Arguments required to run WEPP. These may vary by pathogens and can be placed within each pathogen-specific directory inside pathogens_for_wepp, e.g. data/pathogens_for_wepp/<pathogen_name>/config.yaml. See Data Organization.

  1. PRIMER_BED - BED file for primers, which should be present in the WEPP/primers directory.
  2. MIN_AF - Alleles with an allele frequency below this threshold in the reads will be masked.
  3. MIN_DEPTH - Sites with read depth below this threshold will be masked.
  4. MIN_Q - Alleles with a Phred score below this threshold in the reads will be masked.
  5. MAX_READS - Maximum number of reads considered by WEPP from the sample. Helpful in reducing runtime.
  6. CLADE_LIST - List the clade annotation schemes stored in the MAT. SARS-CoV-2 MAT uses both nextstrain and pango lineage naming systems, so use "nextstrain,pango" for it.
  7. CLADE_IDX - Index used for assigning clades to selected haplotypes from MAT. Use '1' for Pango naming and '0' for Nextstrain naming for SARS-CoV-2. Other pathogens usually follow a single lineage annotation system, so work with '0'. In case of NO lineage annotations, use '-1'. Lineage Annotations could be checked by running: "matUtils summary -i {TREE} -C {FILENAME}" -> Use '0' for annotation_1 and '1' for annotation_2.

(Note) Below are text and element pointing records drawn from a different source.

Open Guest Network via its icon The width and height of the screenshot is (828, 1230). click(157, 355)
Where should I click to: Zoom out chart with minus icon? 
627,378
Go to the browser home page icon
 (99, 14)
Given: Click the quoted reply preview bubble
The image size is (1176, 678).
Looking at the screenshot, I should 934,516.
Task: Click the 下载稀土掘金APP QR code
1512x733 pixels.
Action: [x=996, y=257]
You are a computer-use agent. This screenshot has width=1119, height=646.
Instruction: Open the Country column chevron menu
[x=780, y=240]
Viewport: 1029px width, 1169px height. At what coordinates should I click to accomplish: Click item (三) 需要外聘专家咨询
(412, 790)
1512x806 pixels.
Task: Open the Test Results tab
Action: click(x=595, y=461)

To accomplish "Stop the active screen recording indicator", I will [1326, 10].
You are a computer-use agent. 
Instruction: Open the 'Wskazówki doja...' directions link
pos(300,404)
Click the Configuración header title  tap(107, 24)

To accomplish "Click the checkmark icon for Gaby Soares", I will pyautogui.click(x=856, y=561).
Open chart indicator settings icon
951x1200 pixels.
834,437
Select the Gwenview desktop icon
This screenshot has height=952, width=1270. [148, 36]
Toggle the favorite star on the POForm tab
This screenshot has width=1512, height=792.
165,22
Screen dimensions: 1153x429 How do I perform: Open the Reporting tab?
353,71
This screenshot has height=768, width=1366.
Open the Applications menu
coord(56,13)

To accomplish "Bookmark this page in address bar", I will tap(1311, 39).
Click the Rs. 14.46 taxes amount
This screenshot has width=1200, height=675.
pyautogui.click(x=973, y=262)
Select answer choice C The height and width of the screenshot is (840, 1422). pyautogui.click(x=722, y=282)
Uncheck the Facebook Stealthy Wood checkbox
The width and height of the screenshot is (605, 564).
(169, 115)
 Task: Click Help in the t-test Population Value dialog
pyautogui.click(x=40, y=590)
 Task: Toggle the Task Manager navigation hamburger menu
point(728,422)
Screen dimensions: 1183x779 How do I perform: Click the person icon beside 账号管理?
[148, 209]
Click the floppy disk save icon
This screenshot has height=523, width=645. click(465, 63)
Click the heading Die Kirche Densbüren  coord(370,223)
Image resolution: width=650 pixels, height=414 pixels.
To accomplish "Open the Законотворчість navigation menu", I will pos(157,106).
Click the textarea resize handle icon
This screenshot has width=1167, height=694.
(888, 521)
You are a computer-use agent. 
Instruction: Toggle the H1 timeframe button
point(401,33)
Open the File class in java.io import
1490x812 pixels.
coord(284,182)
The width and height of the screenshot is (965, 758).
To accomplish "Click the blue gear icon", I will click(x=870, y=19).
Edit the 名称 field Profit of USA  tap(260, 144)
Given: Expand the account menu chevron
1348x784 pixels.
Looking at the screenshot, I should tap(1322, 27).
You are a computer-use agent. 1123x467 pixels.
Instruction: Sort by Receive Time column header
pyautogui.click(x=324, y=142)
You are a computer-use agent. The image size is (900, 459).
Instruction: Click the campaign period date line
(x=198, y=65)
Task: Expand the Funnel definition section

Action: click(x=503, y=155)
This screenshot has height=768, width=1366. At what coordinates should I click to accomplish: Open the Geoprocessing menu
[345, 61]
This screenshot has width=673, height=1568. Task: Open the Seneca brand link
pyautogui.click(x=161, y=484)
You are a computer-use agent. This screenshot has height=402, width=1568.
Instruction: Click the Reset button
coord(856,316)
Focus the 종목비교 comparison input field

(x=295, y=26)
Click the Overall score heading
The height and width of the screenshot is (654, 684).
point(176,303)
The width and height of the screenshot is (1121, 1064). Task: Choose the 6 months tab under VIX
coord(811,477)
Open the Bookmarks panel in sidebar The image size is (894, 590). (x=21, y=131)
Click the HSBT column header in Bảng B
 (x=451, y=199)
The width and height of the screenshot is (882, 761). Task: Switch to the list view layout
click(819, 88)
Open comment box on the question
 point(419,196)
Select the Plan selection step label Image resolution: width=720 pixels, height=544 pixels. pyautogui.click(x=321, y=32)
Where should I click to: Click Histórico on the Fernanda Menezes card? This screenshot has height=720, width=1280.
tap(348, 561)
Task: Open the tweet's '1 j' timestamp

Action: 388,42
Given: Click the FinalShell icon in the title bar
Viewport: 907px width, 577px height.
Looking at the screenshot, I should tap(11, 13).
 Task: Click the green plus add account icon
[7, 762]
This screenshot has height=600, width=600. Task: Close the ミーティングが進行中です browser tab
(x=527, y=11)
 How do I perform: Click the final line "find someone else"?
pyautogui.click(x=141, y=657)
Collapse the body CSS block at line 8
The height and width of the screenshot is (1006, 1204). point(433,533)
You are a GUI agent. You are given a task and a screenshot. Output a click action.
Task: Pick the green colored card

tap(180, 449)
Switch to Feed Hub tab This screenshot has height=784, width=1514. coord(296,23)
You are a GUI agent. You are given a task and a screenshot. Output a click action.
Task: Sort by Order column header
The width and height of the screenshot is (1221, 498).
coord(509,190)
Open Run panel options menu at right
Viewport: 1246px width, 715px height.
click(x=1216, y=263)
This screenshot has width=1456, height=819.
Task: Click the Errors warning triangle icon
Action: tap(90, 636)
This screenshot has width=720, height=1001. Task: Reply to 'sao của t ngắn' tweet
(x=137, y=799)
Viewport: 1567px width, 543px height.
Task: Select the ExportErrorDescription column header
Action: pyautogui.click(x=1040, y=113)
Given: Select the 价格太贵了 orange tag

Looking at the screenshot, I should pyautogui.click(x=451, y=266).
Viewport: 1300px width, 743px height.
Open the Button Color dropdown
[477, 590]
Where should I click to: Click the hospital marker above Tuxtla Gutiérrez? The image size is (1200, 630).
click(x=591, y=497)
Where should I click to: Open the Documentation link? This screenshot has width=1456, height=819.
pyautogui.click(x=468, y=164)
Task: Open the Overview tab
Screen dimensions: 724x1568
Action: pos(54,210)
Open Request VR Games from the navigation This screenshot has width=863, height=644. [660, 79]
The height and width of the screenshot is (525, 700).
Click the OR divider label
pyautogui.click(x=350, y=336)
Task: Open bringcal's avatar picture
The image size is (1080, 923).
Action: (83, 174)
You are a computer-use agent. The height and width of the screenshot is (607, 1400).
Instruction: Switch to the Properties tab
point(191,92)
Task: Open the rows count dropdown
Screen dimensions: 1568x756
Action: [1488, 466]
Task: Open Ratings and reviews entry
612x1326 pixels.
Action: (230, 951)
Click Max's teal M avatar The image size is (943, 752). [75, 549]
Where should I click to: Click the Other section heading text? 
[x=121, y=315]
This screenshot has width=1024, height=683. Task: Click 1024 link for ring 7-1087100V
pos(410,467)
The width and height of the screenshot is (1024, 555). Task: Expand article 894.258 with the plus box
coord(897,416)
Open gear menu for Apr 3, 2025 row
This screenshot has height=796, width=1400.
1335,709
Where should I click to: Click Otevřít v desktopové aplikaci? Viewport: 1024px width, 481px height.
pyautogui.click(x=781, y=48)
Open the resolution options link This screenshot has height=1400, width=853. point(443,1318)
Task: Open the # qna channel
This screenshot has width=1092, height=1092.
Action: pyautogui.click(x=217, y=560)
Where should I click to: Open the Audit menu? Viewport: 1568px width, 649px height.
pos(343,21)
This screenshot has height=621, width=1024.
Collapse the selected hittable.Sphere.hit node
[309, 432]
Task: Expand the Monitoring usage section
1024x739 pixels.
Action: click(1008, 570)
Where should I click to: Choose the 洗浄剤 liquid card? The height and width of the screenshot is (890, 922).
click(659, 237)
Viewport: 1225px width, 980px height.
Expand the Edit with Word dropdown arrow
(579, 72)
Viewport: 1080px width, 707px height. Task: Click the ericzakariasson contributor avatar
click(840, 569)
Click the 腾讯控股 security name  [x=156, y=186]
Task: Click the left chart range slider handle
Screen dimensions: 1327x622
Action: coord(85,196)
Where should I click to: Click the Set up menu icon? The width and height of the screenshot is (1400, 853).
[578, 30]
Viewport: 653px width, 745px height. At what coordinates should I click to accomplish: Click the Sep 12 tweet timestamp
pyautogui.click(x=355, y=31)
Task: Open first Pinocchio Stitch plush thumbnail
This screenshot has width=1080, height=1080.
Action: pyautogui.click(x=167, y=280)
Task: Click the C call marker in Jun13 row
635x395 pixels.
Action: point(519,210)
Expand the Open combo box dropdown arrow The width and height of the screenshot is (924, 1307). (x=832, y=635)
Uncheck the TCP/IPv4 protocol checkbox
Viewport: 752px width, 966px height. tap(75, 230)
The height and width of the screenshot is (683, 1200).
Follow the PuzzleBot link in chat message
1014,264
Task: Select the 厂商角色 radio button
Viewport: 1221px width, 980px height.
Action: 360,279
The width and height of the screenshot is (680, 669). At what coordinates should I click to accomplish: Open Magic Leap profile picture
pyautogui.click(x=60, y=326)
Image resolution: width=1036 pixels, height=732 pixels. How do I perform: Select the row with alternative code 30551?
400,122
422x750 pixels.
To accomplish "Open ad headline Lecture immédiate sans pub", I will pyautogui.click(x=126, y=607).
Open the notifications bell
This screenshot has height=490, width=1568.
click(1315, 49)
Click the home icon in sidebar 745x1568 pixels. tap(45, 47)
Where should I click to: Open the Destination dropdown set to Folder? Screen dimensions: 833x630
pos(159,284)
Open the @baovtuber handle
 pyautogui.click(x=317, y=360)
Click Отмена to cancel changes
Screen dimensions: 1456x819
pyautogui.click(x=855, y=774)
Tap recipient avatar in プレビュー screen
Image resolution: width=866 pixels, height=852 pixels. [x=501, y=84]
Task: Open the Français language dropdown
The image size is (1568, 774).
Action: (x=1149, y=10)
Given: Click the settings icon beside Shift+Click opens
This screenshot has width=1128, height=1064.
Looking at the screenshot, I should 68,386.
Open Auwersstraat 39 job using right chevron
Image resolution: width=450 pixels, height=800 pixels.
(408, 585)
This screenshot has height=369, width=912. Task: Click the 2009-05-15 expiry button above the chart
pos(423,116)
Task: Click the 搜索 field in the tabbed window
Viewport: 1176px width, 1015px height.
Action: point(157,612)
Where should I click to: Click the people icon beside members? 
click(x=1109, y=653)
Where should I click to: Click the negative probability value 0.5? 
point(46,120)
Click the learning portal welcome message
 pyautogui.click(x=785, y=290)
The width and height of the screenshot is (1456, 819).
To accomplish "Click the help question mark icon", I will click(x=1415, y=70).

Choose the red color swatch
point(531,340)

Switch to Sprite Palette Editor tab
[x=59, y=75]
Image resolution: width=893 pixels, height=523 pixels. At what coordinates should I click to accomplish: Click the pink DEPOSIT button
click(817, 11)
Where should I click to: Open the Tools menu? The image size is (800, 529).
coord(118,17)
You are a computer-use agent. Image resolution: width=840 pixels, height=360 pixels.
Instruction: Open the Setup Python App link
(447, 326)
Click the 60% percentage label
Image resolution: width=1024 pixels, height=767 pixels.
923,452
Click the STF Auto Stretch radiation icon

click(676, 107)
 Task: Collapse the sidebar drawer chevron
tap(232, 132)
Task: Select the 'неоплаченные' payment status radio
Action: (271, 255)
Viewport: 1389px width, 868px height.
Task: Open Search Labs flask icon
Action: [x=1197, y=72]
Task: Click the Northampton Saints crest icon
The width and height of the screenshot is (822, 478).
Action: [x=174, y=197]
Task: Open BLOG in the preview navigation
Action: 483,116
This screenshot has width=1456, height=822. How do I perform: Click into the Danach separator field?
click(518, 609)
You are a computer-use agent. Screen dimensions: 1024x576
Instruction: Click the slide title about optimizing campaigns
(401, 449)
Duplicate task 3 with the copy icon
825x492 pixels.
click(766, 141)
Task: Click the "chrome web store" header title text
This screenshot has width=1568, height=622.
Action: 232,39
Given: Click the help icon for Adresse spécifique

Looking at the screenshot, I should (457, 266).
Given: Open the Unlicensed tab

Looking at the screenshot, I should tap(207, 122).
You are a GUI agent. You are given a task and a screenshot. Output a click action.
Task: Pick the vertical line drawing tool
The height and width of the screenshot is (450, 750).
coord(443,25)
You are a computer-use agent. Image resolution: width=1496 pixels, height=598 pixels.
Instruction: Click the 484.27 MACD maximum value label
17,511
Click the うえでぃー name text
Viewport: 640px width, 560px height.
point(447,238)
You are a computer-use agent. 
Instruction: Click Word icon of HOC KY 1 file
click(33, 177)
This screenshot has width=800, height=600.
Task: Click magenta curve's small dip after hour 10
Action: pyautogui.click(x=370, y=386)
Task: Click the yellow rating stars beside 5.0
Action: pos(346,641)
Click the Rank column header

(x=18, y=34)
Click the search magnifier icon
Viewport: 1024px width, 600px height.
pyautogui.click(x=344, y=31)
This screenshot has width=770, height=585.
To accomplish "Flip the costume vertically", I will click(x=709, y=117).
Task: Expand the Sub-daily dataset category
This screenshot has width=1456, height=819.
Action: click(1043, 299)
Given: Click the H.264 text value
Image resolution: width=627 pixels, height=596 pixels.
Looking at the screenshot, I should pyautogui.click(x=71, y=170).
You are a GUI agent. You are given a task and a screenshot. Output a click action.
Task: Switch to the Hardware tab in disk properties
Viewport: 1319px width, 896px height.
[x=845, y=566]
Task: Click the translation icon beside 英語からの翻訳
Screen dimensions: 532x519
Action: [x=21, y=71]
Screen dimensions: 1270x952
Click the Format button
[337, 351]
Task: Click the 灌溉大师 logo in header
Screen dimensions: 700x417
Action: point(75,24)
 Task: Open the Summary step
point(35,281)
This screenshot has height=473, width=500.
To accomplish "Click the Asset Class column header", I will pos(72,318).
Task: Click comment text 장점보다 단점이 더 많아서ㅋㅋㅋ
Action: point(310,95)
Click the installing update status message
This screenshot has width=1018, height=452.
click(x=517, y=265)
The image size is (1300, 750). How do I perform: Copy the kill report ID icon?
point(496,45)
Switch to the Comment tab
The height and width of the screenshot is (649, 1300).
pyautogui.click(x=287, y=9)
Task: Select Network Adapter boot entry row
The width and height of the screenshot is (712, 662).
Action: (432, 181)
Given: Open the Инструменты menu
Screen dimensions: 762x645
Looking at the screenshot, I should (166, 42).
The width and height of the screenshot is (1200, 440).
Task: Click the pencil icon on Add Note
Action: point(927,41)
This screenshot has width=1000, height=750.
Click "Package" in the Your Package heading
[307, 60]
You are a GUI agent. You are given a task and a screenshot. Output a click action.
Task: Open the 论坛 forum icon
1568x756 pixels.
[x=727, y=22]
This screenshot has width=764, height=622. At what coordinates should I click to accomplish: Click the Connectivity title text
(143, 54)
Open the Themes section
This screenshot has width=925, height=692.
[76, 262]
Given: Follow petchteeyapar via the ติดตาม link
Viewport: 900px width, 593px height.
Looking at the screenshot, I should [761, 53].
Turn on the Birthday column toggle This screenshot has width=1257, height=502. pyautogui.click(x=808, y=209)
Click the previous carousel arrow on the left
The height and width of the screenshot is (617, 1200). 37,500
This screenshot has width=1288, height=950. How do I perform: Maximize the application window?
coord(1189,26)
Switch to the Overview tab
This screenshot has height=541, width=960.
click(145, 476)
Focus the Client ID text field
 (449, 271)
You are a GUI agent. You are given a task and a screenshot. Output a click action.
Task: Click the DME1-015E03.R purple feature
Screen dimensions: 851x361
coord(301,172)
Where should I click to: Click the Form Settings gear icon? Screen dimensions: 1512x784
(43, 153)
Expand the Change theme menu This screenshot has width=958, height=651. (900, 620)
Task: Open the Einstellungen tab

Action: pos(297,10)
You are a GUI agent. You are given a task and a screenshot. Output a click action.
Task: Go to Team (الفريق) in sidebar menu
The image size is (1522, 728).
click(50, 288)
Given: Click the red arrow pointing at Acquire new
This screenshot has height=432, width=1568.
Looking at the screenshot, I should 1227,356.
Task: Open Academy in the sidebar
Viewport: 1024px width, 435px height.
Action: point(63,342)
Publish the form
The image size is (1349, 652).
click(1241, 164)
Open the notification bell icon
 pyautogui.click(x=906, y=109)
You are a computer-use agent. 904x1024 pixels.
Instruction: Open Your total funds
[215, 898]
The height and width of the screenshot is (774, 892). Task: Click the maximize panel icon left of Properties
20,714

⚠️ Example of pathogen specific config.yaml can be found in the Quick Start.

metaWEPP requires KRAKEN_DB and DIR to be specified as command-line config arguments. Other parameters can also be provided via the config file. It also accepts --cores to control the number of threads used during execution, and uses --resources mess_slots=1 to ensure the MeSS pipeline runs serially, preventing concurrency-related issues.

Examples:

  1. Using all parameters from the config file:
snakemake --config KRAKEN_DB=test_kraken_DB DIR=simulated_metagenomic_sample --resources mess_slots=1 --cores 32
  1. Overriding CLADE_IDX and SIMULATE_TOOL through the command line:
snakemake --config KRAKEN_DB=test_kraken_DB DIR=simulated_metagenomic_sample CLADE_IDX=1 SIMULATE_TOOL=MESS --resources mess_slots=1 --cores 32

Mutation-annotated trees (MAT) for different pathogens are maintained by the UShER team, which can be found here. You can also create your own MAT for any pathogen from the consensus genome assemblies using viral_usher.

Building Kraken Database

Users can either download prebuilt databases available online or create custom ones using their genomes.

Step 1: Get the link of .tar.gz file of the genome collection you want from here. Download the database using either wget or curl command.

Step 2: Unzip the downloaded database in a new directory using tar.

tar -xzf file.tar.gz

Step 1: Install the taxonomy. This is necessary for building a Kraken database. Replace "$DBNAME" above with your preferred database name.

kraken2-build --download-taxonomy --db $DBNAME

Step 2: Add sequences to the database's genome library.

kraken2-build --add-to-library <reference_genomes.fa> --db $DBNAME

Step 3: Build the database.

kraken2-build --build --db $DBNAME

You can also customize kmer lengths with --kmer-len and --minimizer-len. For example,

kraken2-build --build --db $DBNAME --kmer-len 21 --minimizer-len 15

⚠️ If you would like to save disk memory, perform the following commands:

rm -rf test_kraken_DB/taxonomy 
rm -rf test_kraken_DB/library  

More information about creating custom databases can be found here.